── Quoted passage ──

That's a great input, I will keep this use-case in mind. I think for now it's fine to continue using a configuration file, and if we move to DB-configuration then we should look into having a file representation anyway to support this use-case (e.g. exporting the settings to a toml file, and being able to restore them)

Sounds good, thanks!

magula avatar Feb 04 '23 20:02 magula

I removed the section headers (or table headers, as TOML calls it) in the last commit, so the structure is as before.

However, there seems to be no (legible) way to structure core_services and other_services if not as tables, because inline tables can not contain newlines. This is a problem because the top-level table ends with the first table, so nothing after that could be top-level again. Thus I moved these to the end of the TOML file in the last commit. They are now the only parts contained in a table, and they have to be at the end of the file, which seems unelegant. Do you see a better way to do this?

magula avatar Feb 09 '23 19:02 magula

Now that we have pytest as test runner, adding tests should be easier so it would be nice to add a few tests, for example:

  • a test to make sure that the values from the TOML / JSON file indeed are reflected in the config object
  • a test to verify the logic of choosing TOML over JSON when available, and falling back to JSON when not available

Let me know if you would be down to add these, if not I can try to spend some time on it when I get free.

wil93 avatar Jan 18 '24 23:01 wil93

───
── Given information ──

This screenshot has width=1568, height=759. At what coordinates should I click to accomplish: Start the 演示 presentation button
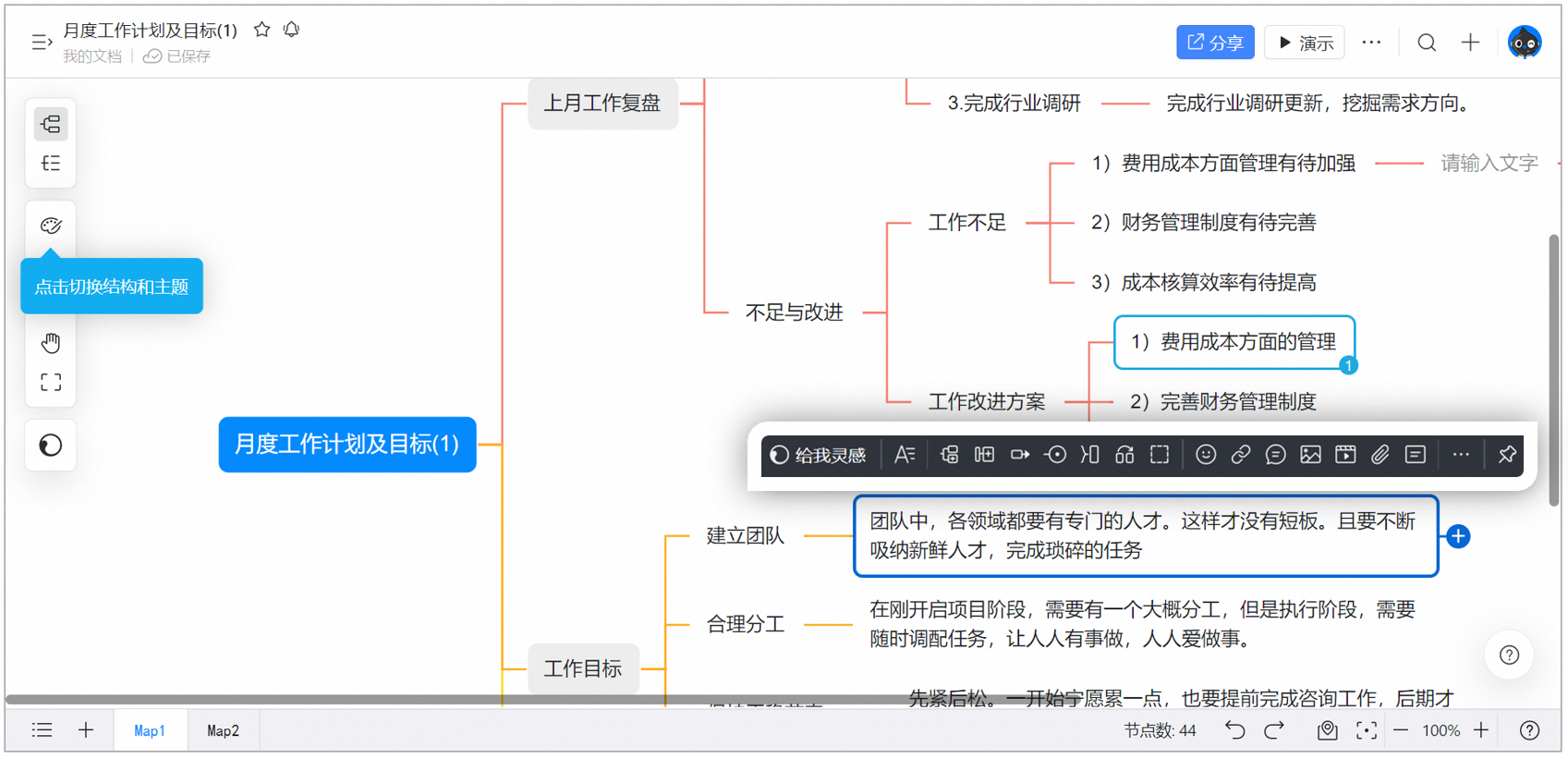point(1305,43)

───

* [Problem to solve]: Render this sentence from the TOML configuration thread in Spanish: "I removed the section headers (or table headers, as TOML calls it) in the last commit, so the structure is as before." Nothing in the material is needed here.

* [Solution for this task]: Eliminé los encabezados de sección (o encabezados de tabla, como los llama TOML) en el último commit, así que la estructura es como antes.